GOMACO World Index --- GOMACO World 32.2 - July 2004
Dormark Construction slipforms 34 inch (864 mm) tall parapet wall with their Commander III on two bridges near Holly Springs, Iowa.
Dormark Construction, based out of Grimes, Iowa, specializes in slipforming bridge parapet. They have a GT-6300 with a barrier mold and they travel with their machine across Iowa and four of the surrounding states. Just last year, they purchased another machine, a Commander III, and it's been working non-stop pouring wall ever since.
The Commander III, according to Dormark, is an ideal machine for wall work and they utilize many of the machine's features. A steady, smooth working speed, All-Track Steering and Selective Steer are just a few of their favorites.

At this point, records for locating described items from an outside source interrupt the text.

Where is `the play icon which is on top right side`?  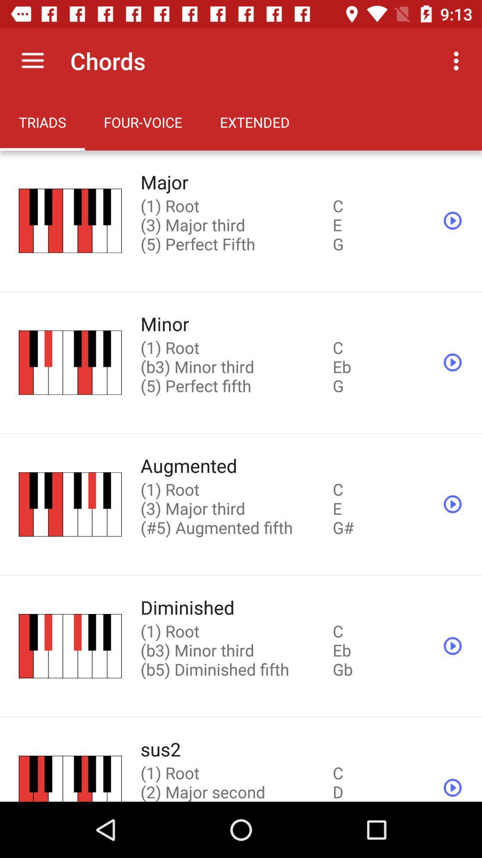 the play icon which is on top right side is located at coordinates (453, 221).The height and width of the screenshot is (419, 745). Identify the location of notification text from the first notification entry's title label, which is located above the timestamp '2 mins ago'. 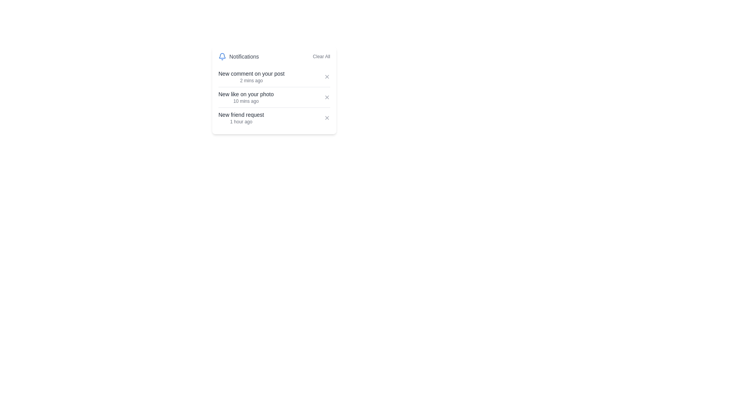
(251, 73).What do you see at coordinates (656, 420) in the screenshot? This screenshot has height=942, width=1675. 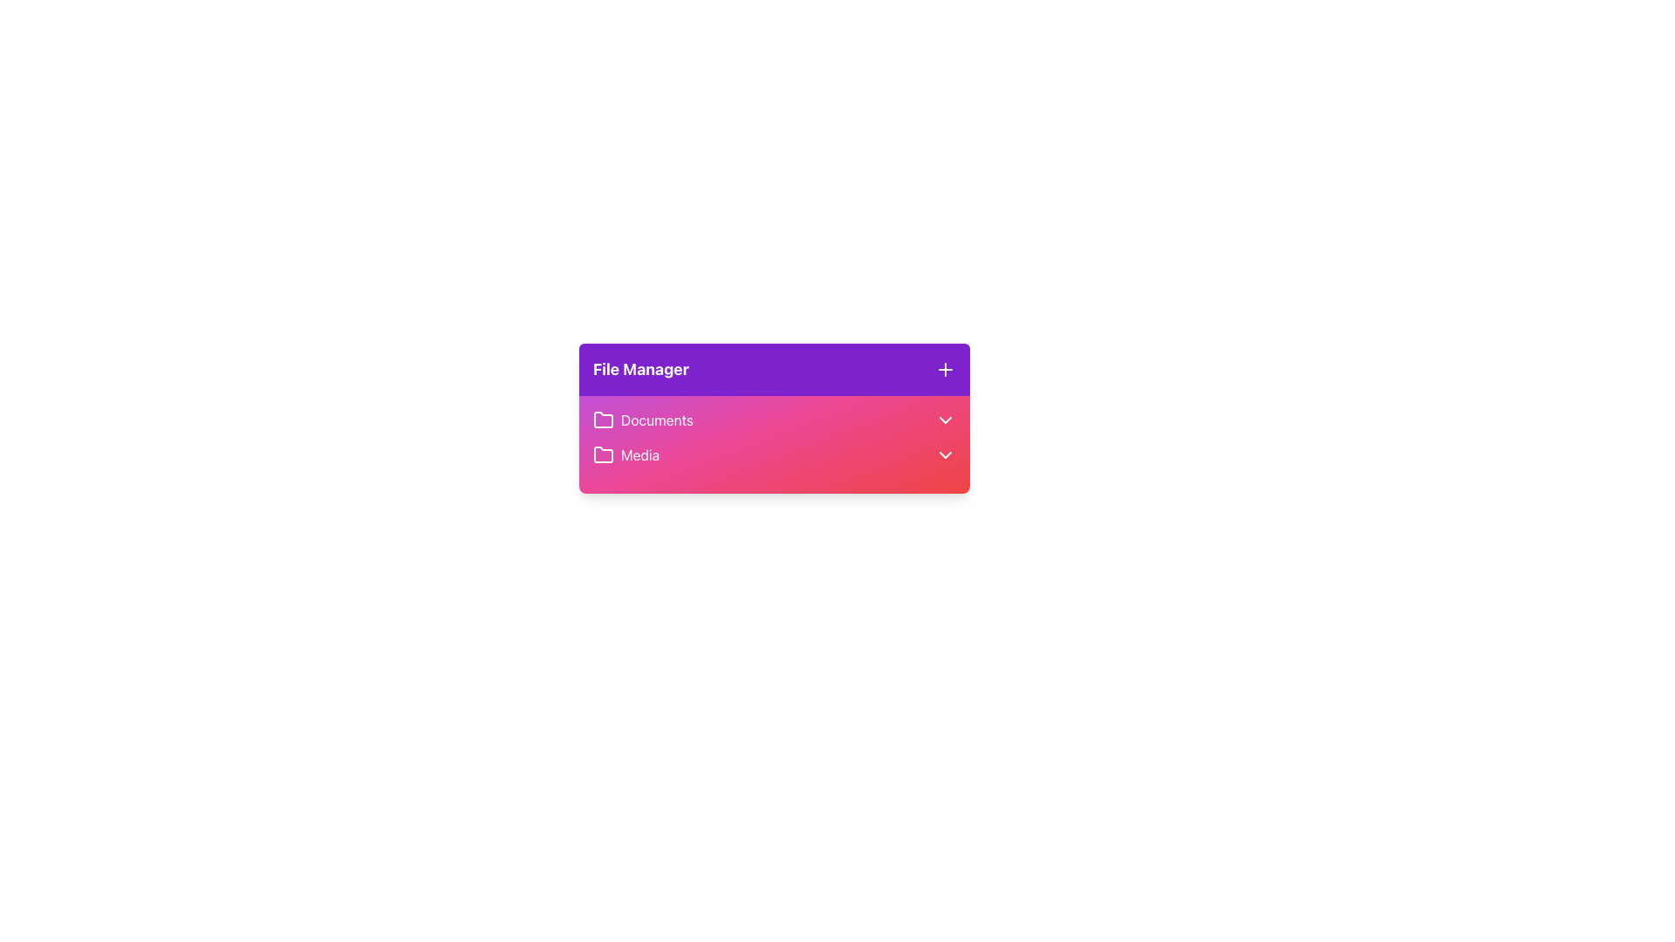 I see `the 'Documents' text label` at bounding box center [656, 420].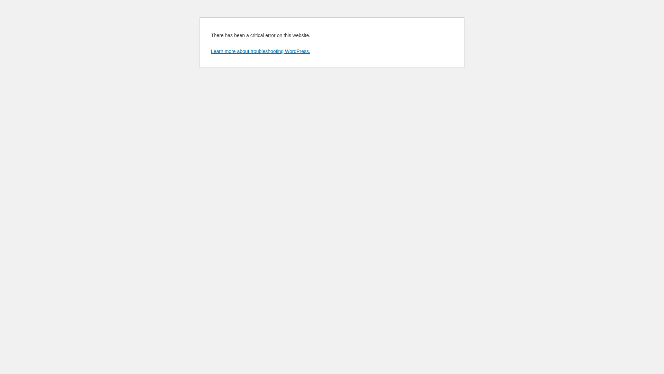 This screenshot has height=374, width=664. Describe the element at coordinates (260, 51) in the screenshot. I see `'Learn more about troubleshooting WordPress.'` at that location.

"The Commander III is just an excellent machine," Russ Vetter, concrete paving superintendent for Dormark, said. "For us, it's not how fast it can go, but how smooth it is at low operating speeds. When you're pouring a barrier, you're going at a particularly slow rate and this machine is incredibly smooth at a slow speed."
On a recent project near Holly Springs, Iowa, the company slipformed parapet for two separate bridges, approximately 600 feet (183 m) of parapet. The wall is a state of Iowa standard 34 inch (864 mm) tall parapet over continuous steel reinforcing.
Stringline setup is an important aspect of their work and Dormark has developed a unique method for measuring its placement.
"Normally you're told to set the stringline off the edge of the bridge," Vetter explained. "What we do is measure off the inside bar of our steel. Once it's set, we go back and eyeball the string and make it straight. This way the steel stays centered in the wall and the machine is pouring the wall so it will follow that steel and keep it in the center."
Their sensor placement also varies from the norm. They prefer to run their sensor ahead of the front leg instead of positioning it in front of the mold.
"Having the sensor in front makes that track stay on line that much better and the less that track has to work, the better off we are," Vetter said.
They use a state of Iowa D-57 concrete mix that contains 15 percent Type-F fly ash and a percentage of water reducer to help increase the air content. Slump averages 1.25 inches (32 mm).
Speed isn't a factor in completing their work and the production rate doesn't dictate their standard of quality.
Dormark positions their sensor ahead of the front leg instead of positioning it in front of the mold. They feel that because of its placement there, they get a much better product out the back of the mold.
"We did a 44 inch (1118 mm) full median wall in Des Moines recently and we averaged 1400 feet (427 m) in a 12-hour day," Vetter said. "It's really not how fast you can go or how much production you can get down in a day, it's the quality of the work that you put out. You don't want to go any faster than your finishers can keep up with or any faster than your concrete supply."
They also need a machine on their projects that is easy to maneuver. Once one side of bridge parapet is slipformed, the machine has to be taken off line, turned around, put back on line, and be ready to pour the second side. Most of the time, this maneuvering has to be done in tight conditions with little room to move.
"Selective Steer is an invaluable use on this Commander III," Vetter said. "We can turn the machine around on a dime and All-Track Steering gets us back on line in no time. Crab steer, rear steer, front steer... the machine just steers itself up to and on the stringline."
Work behind the machine is kept to a minimum. Workers apply a broom finish and apply curing compound. No expansion joints are necessary on these two bridge decks near Holly Springs because of their short lengths.
The bridges were finished in less than two days and the Commander III was loaded up and headed towards its next project in Des Moines. No matter what the size of the project they're slipforming, Dormark has a few simple rules that they follow every time to ensure success.
"You have to take the time to know your job site in advance... what it looks like, logistics of it, getting your ready-mix trucks in, scheduling your concrete, and knowing if there are going to be any obstacles that will come into play," Vetter said. "Little things like that can add up to big things in the end. Working with a GOMACO machine is fantastic, too. GOMACO builds an outstanding product."
The Commander III’s Selective Steering allows Dormark to maneuver the machine around tight job-site conditions.